KaVA(KVN and VERA Array) is a combined VLBI array with KVN (Korean VLBI Network) and VERA (VLBI Exploration of Radio Astrometry) operated by Korea Astronomy and Space Science Institute (KASI) and National Astronomical Observatory of Japan (NAOJ), respectively.
KVN is the mm-wavelength VLBI facility in Korea. It consists of three 21 m radio telescopes, which are located in Seoul (Yonsei University), Ulsan (University of Ulsan), and Jeju island (ex-Tamna University), and produces an effective spatial resolution equivalent to that of a 500 km radio telescope. KASI has developed innovative multi-frequency receiving system, observing four different frequencies at 22, 43, 86, and 129 GHz simultaneously. With this capability, KVN will provide opportunities to study the formation and death processes of stars, the structure and dynamics of our own Galaxy, the nature of Active Galactic Nuclei (AGN) and so on at milliarcseconds (mas) resolutions.
VERA is a Japanese VLBI array to explore the 3-dimensional structure of the Milky Way Galaxy based on high-precision astrometry of Galactic maser sources. VERA array consists of four 20 m radio telescopes located at Mizusawa, Iriki, Ogasawara, and Ishigakijima with baseline ranges from 1000 km to 2300 km. Most unique aspect of VERA is “dual-beam" telescope, which can simultaneously observe nearby two sources.
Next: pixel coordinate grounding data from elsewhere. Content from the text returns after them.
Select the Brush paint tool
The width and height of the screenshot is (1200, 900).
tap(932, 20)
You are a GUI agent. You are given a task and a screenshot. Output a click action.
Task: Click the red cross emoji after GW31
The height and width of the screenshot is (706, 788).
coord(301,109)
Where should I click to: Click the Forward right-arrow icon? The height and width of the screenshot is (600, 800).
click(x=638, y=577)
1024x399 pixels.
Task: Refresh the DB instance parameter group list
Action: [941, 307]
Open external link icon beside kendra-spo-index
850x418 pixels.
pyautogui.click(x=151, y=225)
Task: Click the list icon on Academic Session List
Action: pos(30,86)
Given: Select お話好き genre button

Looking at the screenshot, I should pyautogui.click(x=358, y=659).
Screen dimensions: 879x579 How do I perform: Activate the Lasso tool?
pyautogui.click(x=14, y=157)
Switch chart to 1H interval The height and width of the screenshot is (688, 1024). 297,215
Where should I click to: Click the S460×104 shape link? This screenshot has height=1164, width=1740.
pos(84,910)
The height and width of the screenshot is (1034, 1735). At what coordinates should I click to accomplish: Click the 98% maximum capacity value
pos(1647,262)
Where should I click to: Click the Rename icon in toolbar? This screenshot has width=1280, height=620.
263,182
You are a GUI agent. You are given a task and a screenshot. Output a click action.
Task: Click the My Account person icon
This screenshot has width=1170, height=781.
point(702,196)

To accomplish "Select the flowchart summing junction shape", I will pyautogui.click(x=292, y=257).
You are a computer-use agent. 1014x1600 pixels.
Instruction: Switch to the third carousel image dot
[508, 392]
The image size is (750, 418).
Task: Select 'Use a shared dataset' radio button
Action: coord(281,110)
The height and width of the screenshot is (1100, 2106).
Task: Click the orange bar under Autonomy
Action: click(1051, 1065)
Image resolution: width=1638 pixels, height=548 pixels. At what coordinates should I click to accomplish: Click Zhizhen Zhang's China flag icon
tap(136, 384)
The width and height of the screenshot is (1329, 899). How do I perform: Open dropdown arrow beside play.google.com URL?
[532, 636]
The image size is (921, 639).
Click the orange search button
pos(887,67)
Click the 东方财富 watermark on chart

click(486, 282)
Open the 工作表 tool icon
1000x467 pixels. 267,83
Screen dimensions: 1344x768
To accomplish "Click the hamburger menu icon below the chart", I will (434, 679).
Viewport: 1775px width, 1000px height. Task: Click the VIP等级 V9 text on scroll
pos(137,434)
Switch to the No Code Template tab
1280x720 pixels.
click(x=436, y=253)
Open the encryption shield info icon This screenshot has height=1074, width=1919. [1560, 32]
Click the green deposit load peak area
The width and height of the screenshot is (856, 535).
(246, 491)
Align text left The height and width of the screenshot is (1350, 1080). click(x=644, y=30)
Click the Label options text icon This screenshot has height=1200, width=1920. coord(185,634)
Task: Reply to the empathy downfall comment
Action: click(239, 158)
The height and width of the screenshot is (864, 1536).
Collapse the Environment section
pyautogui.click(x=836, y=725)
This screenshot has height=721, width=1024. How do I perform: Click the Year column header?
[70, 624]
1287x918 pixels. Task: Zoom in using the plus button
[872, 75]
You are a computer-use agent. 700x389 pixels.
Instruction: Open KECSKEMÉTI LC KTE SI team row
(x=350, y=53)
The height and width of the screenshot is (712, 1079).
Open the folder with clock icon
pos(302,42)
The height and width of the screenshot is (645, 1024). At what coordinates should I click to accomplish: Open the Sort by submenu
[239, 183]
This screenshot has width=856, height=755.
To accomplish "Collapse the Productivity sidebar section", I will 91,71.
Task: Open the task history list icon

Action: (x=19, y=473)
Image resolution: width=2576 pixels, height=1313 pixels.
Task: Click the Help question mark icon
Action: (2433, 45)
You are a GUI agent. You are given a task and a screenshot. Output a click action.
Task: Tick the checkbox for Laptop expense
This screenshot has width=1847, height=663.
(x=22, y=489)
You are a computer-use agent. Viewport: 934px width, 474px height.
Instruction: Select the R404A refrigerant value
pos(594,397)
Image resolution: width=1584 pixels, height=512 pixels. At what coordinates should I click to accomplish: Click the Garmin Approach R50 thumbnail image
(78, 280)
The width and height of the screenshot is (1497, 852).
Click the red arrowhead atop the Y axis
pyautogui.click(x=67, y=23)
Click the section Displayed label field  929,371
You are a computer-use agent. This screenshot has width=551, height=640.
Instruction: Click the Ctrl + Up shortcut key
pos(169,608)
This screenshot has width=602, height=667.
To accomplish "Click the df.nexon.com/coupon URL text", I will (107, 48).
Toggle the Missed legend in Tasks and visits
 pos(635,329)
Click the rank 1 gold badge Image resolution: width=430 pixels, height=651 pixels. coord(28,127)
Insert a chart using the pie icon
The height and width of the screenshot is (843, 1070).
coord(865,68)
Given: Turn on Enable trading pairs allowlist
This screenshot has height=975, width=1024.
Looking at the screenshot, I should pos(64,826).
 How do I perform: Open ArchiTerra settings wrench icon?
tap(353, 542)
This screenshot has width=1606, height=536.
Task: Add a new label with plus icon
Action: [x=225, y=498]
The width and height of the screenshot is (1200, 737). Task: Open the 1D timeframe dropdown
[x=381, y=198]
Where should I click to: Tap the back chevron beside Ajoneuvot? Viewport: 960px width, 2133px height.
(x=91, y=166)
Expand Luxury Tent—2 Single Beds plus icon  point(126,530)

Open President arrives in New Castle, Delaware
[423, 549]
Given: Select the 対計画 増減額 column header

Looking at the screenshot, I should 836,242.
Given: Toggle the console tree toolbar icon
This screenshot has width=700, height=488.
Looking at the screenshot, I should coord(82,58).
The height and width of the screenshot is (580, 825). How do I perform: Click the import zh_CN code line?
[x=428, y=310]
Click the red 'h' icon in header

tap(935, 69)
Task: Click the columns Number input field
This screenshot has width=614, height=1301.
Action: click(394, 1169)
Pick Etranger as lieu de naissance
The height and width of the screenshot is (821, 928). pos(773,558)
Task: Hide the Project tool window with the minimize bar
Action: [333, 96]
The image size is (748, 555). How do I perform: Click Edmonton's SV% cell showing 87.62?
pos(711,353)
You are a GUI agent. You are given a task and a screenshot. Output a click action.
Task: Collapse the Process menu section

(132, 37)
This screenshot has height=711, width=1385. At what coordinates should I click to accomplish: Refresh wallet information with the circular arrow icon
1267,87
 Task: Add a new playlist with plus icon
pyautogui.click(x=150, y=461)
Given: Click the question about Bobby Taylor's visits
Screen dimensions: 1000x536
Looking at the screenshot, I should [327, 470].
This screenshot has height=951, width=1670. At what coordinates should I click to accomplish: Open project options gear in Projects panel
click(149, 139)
While single-beam VLBI significantly suffers from fluctuation of atmosphere, dual-beam observations with VERA effectively cancel out the atmospheric fluctuations, and then VERA can measure relative positions of target sources to position reference sources with higher accuracy based on the ‘phase-referencing’ technique.
KaVA was formed in 2010, on the basis of the VLBI collaboration agreement between KASI and NAOJ. KaVA complements baseline length range up to 2270 km, and can achieve a good imaging quality.